DATA EXTRACTS section start

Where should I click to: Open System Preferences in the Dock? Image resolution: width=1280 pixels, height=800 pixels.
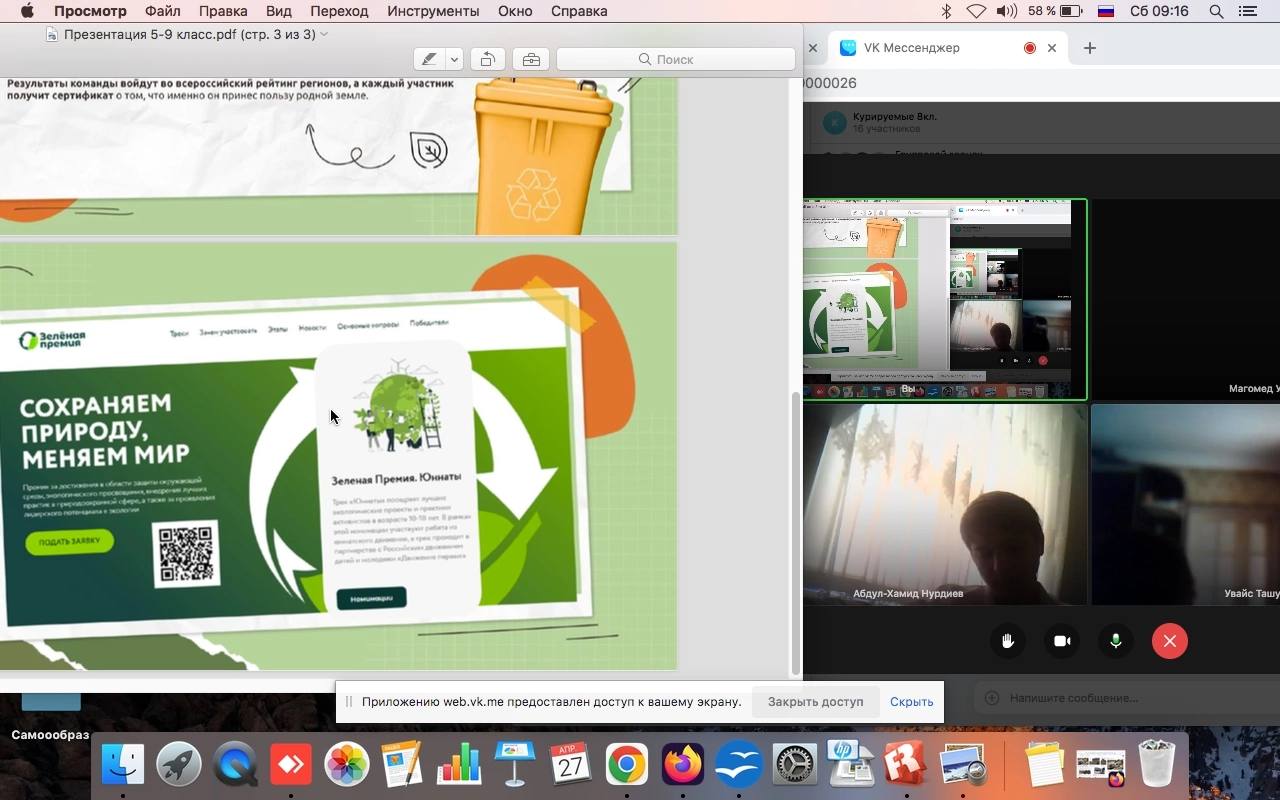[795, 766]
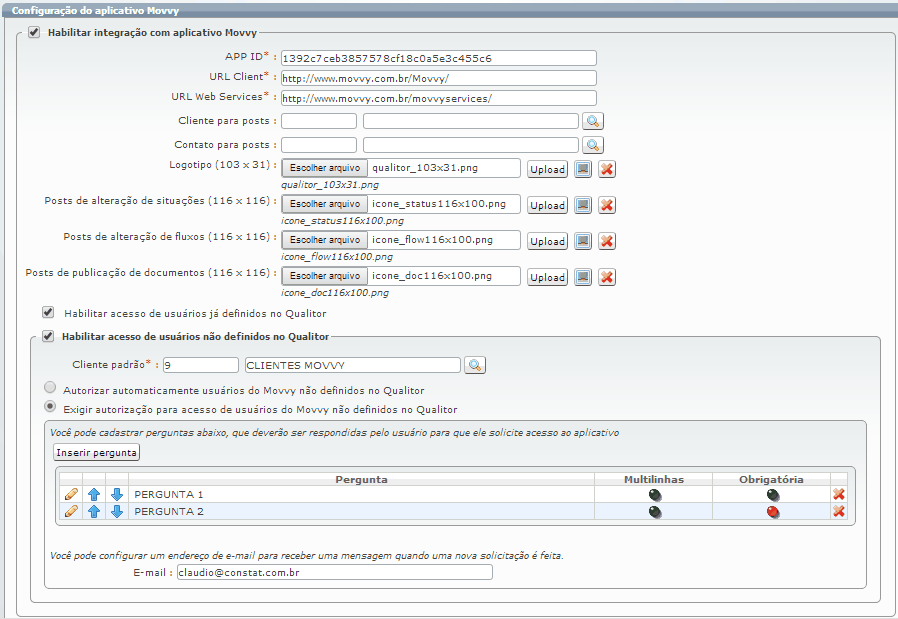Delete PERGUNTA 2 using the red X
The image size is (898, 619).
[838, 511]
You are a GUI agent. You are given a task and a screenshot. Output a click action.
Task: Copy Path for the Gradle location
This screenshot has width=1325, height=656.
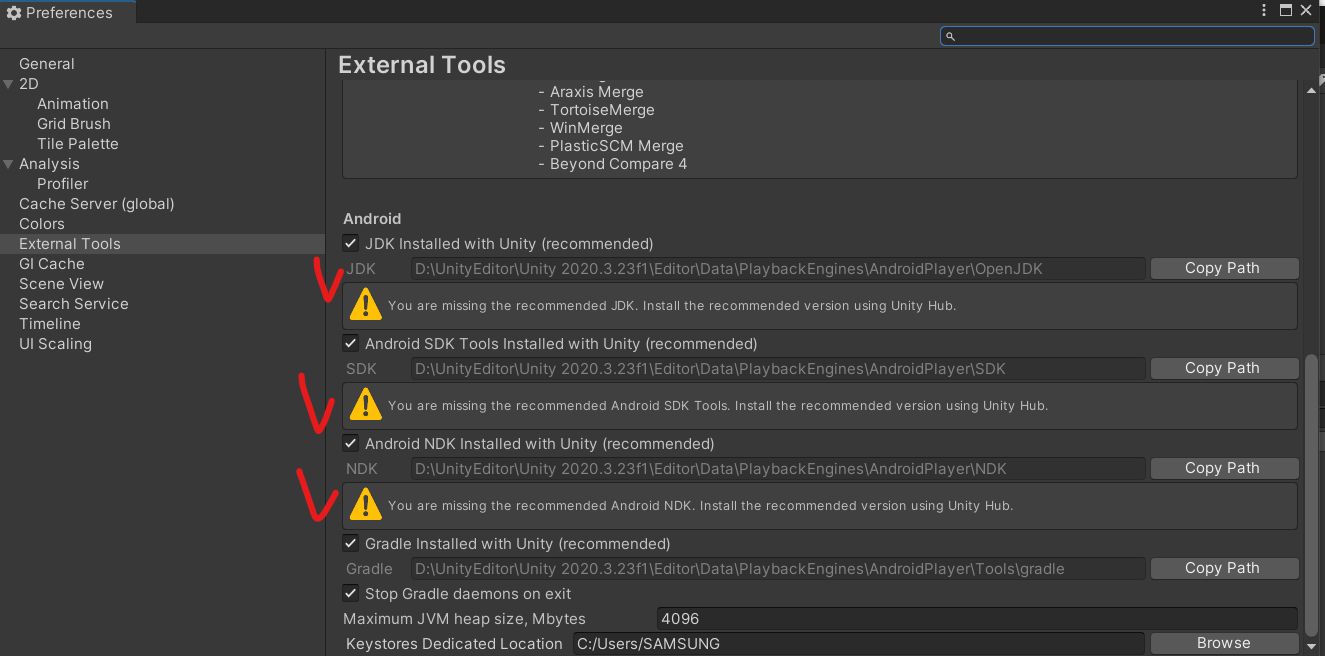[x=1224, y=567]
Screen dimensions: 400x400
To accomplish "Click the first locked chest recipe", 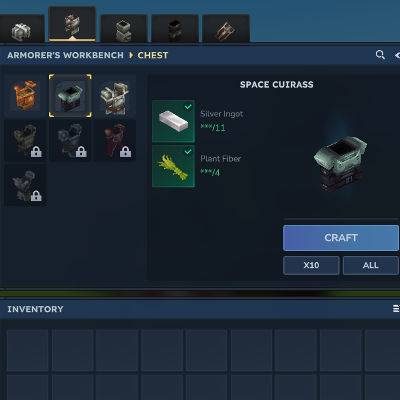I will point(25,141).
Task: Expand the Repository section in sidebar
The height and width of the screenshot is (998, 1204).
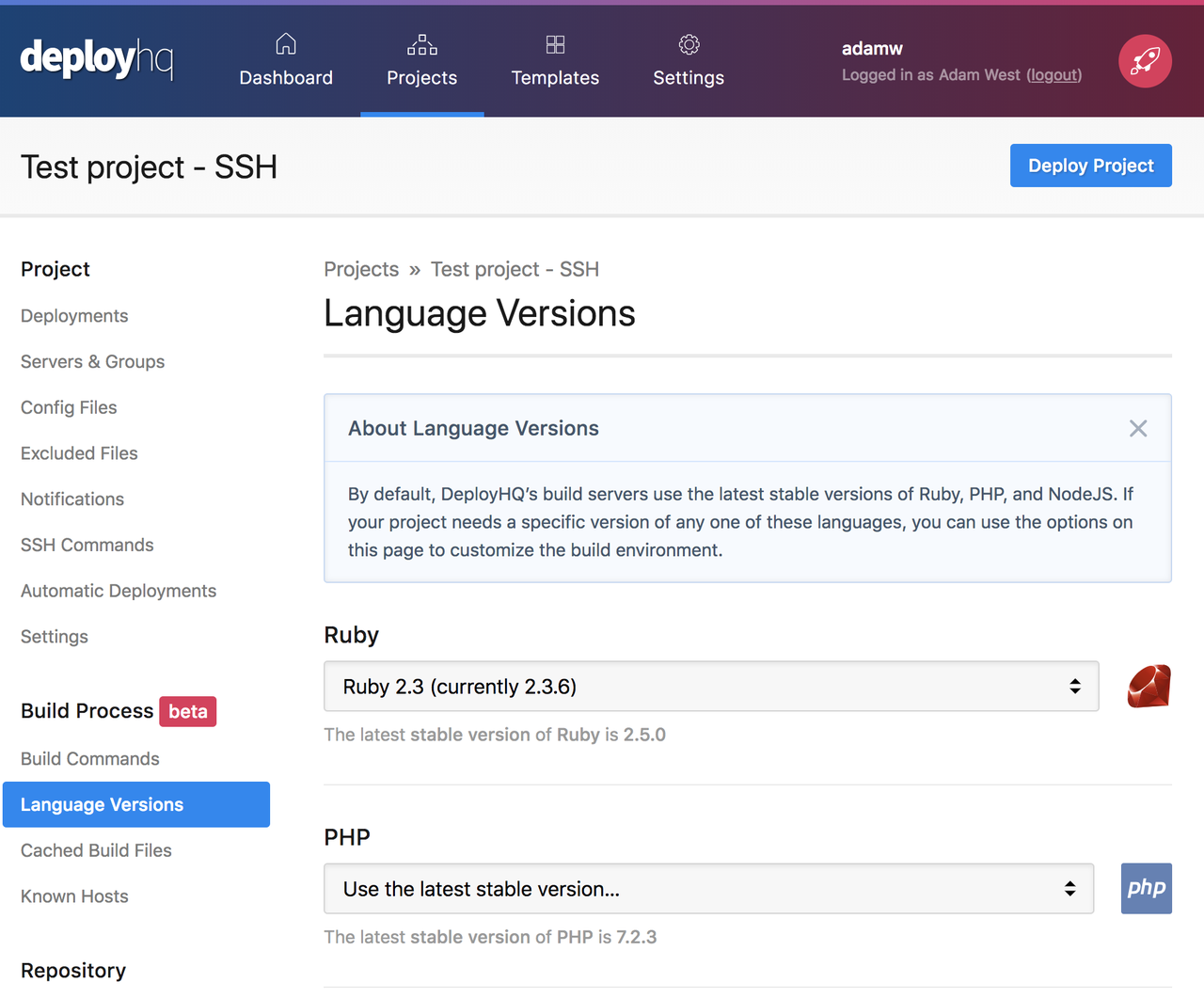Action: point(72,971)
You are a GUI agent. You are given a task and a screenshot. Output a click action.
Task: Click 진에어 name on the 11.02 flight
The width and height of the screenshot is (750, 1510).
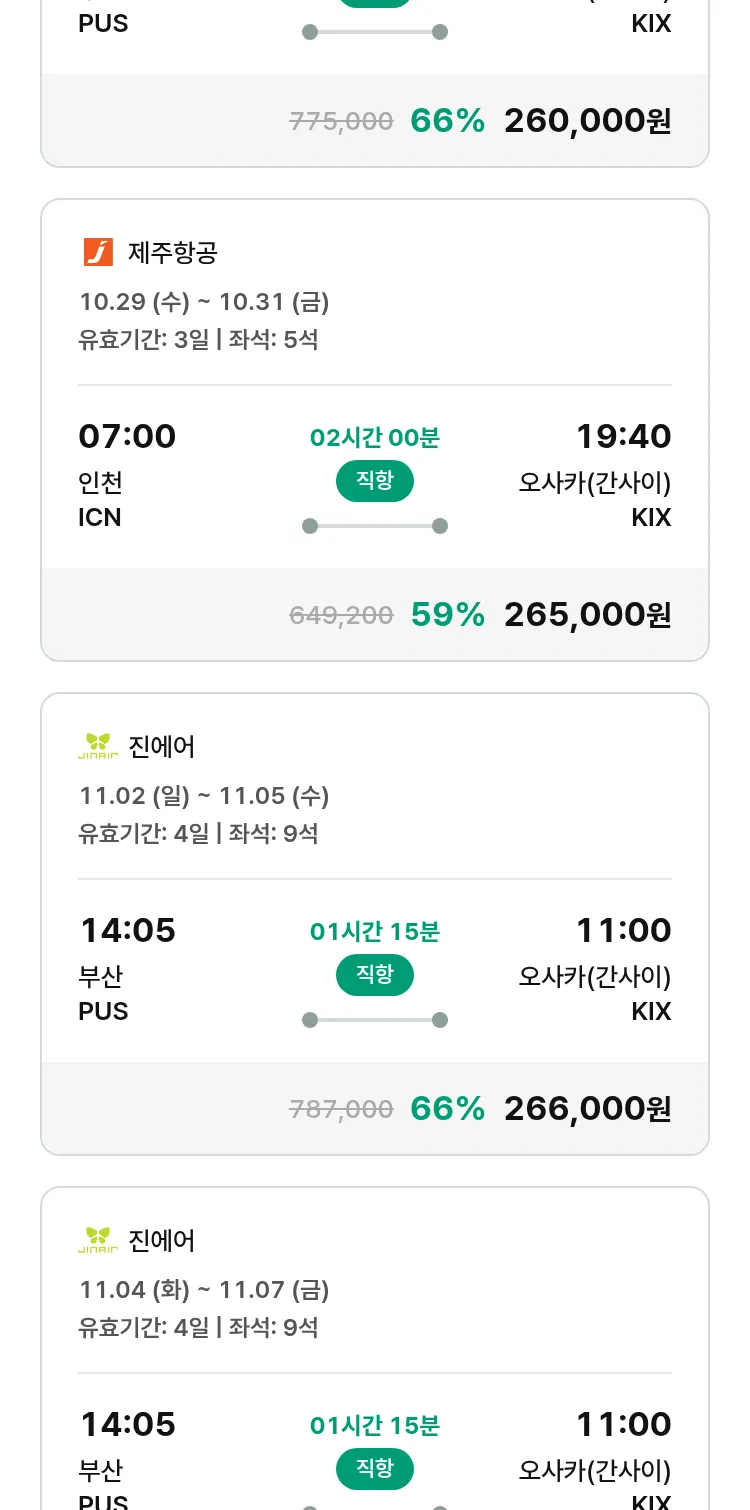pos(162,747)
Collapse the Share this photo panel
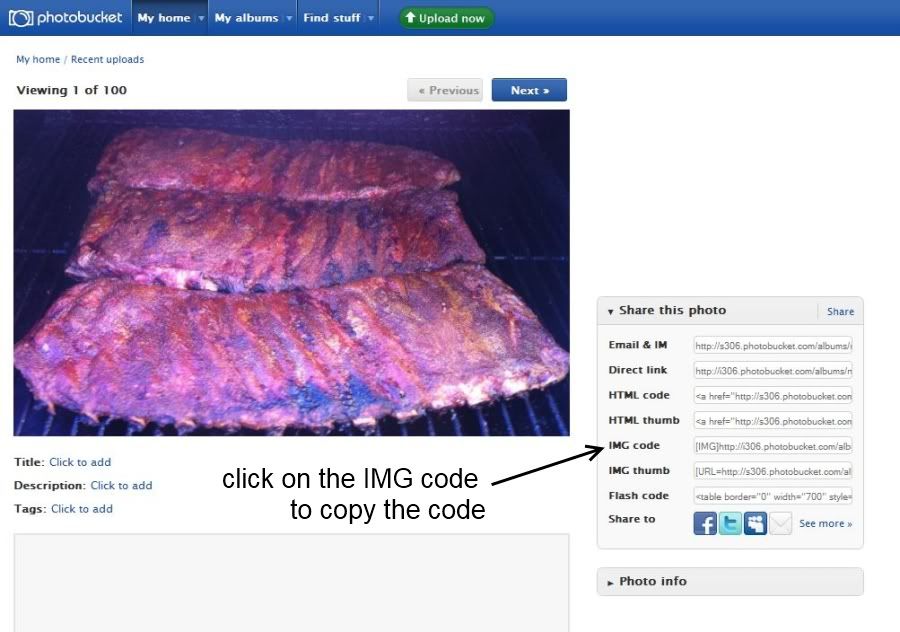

DATA EXTRACTS section end

Where the line containing "Task: Expand the" appears above, start there and set down each line exactly through the last line of the data; leave out every picture.

Task: Expand the Repository section in sidebar
The height and width of the screenshot is (998, 1204).
Action: point(72,971)
You are a GUI agent. You are given a task and a screenshot. Output a click action.
Task: Click 진에어 name on the 11.02 flight
The width and height of the screenshot is (750, 1510).
pos(162,747)
Collapse the Share this photo panel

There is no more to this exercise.